Listed records:
------------------------------
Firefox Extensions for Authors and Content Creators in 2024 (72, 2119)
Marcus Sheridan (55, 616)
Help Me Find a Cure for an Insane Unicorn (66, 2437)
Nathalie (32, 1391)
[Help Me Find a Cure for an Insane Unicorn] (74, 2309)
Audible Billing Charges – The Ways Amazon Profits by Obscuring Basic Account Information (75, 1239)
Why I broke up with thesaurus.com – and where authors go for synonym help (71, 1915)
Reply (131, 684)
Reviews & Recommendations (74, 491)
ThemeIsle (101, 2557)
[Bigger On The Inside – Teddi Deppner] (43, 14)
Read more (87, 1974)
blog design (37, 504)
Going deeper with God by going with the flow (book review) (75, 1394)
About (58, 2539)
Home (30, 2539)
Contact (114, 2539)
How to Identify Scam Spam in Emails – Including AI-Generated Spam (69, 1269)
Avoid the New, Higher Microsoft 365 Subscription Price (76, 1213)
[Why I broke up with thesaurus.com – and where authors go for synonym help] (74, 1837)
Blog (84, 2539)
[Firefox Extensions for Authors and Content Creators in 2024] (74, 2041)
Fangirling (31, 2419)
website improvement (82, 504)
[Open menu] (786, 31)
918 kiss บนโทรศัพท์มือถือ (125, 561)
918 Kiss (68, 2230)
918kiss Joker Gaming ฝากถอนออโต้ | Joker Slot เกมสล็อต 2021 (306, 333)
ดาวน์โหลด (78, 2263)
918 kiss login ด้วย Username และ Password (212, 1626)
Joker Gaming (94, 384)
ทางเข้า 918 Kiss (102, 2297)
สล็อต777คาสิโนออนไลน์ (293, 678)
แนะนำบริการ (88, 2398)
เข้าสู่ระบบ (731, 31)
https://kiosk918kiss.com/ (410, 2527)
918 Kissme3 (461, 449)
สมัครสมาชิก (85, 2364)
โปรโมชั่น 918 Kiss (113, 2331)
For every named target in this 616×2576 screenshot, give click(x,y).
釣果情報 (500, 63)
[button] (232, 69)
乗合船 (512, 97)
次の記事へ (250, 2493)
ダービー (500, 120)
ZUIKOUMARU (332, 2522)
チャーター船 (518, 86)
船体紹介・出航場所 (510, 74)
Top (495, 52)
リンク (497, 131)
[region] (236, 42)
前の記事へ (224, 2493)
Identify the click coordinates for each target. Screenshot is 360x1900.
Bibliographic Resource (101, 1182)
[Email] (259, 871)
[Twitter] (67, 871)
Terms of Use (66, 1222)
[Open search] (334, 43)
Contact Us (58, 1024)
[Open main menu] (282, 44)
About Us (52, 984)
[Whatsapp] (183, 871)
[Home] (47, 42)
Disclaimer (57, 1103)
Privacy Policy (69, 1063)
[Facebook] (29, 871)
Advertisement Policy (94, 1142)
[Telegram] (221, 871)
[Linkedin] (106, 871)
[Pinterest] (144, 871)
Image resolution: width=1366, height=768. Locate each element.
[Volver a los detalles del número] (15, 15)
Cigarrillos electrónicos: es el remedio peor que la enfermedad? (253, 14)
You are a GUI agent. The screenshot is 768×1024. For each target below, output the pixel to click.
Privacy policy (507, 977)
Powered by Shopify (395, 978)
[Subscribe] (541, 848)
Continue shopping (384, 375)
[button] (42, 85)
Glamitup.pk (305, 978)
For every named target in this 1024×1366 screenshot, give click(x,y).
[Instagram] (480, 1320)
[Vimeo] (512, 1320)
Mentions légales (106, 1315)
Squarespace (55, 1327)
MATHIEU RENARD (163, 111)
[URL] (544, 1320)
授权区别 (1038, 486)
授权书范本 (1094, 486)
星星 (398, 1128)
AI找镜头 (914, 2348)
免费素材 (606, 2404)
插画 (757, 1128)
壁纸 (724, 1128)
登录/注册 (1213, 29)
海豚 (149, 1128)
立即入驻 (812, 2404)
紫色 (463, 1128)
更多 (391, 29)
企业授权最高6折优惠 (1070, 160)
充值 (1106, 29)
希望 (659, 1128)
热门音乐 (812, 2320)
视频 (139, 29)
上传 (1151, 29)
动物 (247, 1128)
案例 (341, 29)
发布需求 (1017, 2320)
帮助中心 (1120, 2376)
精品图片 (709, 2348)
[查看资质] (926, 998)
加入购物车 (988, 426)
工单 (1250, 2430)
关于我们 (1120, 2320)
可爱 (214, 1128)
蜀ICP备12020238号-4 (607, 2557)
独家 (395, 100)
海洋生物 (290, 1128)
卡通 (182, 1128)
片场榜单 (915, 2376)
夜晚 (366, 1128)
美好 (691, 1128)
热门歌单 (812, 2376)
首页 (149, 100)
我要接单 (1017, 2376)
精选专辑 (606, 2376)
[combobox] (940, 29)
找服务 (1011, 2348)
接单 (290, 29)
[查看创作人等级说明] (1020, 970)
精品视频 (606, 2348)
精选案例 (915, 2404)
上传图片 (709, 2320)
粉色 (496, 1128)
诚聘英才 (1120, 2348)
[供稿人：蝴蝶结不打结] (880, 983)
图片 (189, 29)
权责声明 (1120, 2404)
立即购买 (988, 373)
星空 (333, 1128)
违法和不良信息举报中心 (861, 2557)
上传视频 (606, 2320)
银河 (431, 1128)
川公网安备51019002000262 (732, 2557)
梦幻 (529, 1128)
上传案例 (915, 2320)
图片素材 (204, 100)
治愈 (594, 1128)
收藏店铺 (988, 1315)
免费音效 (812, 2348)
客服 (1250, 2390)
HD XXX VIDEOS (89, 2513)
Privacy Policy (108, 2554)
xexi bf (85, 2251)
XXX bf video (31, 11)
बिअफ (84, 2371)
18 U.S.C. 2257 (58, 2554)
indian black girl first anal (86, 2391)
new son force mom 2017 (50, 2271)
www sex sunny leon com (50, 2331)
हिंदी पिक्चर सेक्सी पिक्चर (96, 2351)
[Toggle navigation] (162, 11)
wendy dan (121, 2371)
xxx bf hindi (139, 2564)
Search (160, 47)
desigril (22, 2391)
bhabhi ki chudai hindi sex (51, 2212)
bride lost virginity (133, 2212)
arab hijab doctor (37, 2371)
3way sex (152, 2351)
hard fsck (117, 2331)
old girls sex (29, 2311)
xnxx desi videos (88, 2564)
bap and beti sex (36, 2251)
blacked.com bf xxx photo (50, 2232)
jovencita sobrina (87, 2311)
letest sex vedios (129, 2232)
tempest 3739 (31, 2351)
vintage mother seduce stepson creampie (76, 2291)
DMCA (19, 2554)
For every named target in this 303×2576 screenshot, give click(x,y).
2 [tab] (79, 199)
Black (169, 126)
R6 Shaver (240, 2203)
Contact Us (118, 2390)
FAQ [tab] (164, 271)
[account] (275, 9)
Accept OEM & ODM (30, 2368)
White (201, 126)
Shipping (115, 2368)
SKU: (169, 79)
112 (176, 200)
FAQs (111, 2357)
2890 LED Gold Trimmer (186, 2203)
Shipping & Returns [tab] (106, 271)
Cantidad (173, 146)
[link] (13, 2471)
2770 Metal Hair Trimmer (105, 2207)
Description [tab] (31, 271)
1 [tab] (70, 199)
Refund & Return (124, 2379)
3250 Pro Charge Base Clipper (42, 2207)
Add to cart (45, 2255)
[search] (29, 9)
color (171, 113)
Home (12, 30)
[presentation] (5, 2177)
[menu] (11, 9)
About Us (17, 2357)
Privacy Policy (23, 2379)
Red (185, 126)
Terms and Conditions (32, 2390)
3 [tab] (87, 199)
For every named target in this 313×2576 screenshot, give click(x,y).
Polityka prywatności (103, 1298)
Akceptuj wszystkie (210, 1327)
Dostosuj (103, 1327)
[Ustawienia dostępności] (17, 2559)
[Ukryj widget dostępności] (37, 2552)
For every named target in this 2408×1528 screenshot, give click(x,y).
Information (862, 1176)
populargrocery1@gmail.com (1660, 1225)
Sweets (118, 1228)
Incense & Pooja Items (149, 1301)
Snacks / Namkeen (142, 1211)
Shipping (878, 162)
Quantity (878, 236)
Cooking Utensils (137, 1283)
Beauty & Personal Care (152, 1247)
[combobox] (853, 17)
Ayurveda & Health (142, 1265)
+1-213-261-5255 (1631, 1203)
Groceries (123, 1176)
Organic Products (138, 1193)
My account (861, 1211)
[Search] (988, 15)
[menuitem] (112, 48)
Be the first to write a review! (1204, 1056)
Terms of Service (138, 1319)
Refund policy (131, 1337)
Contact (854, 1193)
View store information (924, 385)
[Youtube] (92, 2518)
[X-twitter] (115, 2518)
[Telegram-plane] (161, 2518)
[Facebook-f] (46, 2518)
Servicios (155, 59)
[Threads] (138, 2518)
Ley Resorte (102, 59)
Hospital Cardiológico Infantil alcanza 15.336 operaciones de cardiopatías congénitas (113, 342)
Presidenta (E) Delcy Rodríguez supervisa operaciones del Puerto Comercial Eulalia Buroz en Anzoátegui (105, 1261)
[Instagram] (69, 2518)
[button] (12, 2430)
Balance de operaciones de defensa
------------------------------
Nothing but a number belongs in the answer: the number of lines above that contain "Joker".

2